Extracted records

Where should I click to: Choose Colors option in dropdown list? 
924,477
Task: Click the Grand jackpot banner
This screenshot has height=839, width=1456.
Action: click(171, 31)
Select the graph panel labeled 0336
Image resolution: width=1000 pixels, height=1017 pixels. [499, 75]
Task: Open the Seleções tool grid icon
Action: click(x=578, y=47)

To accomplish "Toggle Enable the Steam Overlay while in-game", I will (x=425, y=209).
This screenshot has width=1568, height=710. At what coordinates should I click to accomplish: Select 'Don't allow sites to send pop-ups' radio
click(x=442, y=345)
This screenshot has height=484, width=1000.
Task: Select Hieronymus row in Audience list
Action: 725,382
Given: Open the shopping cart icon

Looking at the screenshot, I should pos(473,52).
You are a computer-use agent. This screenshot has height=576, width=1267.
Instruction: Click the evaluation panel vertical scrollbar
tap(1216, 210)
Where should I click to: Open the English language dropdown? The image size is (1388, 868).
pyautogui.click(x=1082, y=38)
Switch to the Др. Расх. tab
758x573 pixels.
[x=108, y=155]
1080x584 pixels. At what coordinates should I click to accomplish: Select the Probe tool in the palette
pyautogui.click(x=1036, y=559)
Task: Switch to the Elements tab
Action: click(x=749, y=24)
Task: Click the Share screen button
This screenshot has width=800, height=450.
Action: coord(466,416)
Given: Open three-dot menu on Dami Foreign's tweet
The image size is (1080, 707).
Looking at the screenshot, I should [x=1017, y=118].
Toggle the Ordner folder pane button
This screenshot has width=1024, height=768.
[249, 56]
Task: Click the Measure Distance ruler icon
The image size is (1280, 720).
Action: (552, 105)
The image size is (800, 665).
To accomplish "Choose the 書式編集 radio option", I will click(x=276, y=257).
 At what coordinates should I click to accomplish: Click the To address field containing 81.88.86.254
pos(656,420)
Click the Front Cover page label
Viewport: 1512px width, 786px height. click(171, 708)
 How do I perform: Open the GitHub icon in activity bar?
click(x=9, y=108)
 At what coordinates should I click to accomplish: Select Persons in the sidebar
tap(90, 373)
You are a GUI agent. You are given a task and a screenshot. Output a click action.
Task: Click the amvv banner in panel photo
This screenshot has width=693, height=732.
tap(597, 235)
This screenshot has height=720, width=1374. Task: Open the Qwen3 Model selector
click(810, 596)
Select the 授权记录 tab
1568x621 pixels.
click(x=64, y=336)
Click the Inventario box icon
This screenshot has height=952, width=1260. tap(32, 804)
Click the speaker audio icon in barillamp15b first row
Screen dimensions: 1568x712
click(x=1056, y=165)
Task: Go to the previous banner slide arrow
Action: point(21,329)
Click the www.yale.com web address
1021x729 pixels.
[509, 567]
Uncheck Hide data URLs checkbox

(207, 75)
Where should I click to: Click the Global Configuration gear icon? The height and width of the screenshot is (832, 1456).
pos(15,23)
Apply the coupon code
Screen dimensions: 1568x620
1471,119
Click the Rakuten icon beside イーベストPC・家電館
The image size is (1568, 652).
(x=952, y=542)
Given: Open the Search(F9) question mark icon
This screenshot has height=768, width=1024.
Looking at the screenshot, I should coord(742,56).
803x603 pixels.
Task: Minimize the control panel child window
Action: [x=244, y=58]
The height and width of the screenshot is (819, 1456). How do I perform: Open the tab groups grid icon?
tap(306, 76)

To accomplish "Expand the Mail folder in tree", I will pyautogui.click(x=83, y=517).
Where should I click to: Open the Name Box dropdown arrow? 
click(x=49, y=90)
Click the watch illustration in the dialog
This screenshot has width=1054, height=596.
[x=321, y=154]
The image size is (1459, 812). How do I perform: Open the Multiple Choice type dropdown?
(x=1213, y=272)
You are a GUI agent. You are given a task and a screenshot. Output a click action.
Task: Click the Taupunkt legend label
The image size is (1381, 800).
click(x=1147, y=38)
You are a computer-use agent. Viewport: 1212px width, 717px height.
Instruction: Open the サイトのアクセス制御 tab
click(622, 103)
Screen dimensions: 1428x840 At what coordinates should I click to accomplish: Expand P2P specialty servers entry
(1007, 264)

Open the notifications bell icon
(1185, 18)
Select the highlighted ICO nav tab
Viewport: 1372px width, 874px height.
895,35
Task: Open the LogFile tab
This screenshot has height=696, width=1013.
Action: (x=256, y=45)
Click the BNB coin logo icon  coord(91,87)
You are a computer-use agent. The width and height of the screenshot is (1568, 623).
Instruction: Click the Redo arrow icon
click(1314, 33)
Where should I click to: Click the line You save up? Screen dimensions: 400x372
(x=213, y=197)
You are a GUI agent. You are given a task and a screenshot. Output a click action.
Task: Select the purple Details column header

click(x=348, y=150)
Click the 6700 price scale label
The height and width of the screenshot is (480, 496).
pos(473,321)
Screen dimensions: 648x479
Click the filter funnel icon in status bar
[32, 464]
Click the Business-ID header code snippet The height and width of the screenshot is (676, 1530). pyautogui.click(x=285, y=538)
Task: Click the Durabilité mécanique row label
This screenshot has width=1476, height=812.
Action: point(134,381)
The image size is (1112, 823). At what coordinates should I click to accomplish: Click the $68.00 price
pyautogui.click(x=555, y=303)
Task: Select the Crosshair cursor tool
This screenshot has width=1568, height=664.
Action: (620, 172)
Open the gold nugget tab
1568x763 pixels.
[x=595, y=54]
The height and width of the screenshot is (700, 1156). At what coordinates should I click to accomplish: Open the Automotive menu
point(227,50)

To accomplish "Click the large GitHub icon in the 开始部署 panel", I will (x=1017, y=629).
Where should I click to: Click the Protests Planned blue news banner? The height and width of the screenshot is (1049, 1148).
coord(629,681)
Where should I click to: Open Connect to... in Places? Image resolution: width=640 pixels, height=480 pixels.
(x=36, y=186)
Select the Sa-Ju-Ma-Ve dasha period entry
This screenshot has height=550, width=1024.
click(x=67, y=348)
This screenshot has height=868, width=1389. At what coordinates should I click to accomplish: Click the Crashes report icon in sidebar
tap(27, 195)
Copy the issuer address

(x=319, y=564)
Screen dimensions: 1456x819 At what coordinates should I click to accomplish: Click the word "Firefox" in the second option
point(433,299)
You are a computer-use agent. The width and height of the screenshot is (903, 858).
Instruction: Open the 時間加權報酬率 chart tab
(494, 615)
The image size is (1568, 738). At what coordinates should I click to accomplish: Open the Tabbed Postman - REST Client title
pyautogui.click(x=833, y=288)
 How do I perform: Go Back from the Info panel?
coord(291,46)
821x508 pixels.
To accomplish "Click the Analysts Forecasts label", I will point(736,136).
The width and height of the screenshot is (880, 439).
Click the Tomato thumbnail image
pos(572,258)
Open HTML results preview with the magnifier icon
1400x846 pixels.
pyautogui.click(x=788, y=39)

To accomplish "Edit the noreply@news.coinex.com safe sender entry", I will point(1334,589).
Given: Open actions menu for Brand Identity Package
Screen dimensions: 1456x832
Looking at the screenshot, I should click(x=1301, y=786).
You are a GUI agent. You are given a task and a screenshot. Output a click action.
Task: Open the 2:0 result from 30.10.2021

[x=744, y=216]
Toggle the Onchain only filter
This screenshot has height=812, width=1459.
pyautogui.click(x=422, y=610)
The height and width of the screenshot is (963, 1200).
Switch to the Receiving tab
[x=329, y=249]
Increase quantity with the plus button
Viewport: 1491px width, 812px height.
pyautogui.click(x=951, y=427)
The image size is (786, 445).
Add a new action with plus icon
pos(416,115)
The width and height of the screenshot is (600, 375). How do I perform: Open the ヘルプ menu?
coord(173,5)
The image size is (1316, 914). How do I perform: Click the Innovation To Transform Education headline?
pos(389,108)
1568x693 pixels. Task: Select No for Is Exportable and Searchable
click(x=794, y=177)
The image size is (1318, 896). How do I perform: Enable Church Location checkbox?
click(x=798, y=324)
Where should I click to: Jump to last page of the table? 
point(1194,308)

Given request
Express the rows as a JSON list of strings, one string per line, starting with the line that contains "Toggle the Onchain only filter" and going on through the end of the rows. Leave out blank lines.

Result of the task
[
  "Toggle the Onchain only filter",
  "This screenshot has height=812, width=1459.",
  "pyautogui.click(x=422, y=610)",
  "The height and width of the screenshot is (963, 1200).",
  "Switch to the Receiving tab",
  "[x=329, y=249]",
  "Increase quantity with the plus button",
  "Viewport: 1491px width, 812px height.",
  "pyautogui.click(x=951, y=427)",
  "The image size is (786, 445).",
  "Add a new action with plus icon",
  "pos(416,115)",
  "The width and height of the screenshot is (600, 375). How do I perform: Open the ヘルプ menu?",
  "coord(173,5)",
  "The image size is (1316, 914). How do I perform: Click the Innovation To Transform Education headline?",
  "pos(389,108)",
  "1568x693 pixels. Task: Select No for Is Exportable and Searchable",
  "click(x=794, y=177)",
  "The image size is (1318, 896). How do I perform: Enable Church Location checkbox?",
  "click(x=798, y=324)",
  "Where should I click to: Jump to last page of the table? ",
  "point(1194,308)"
]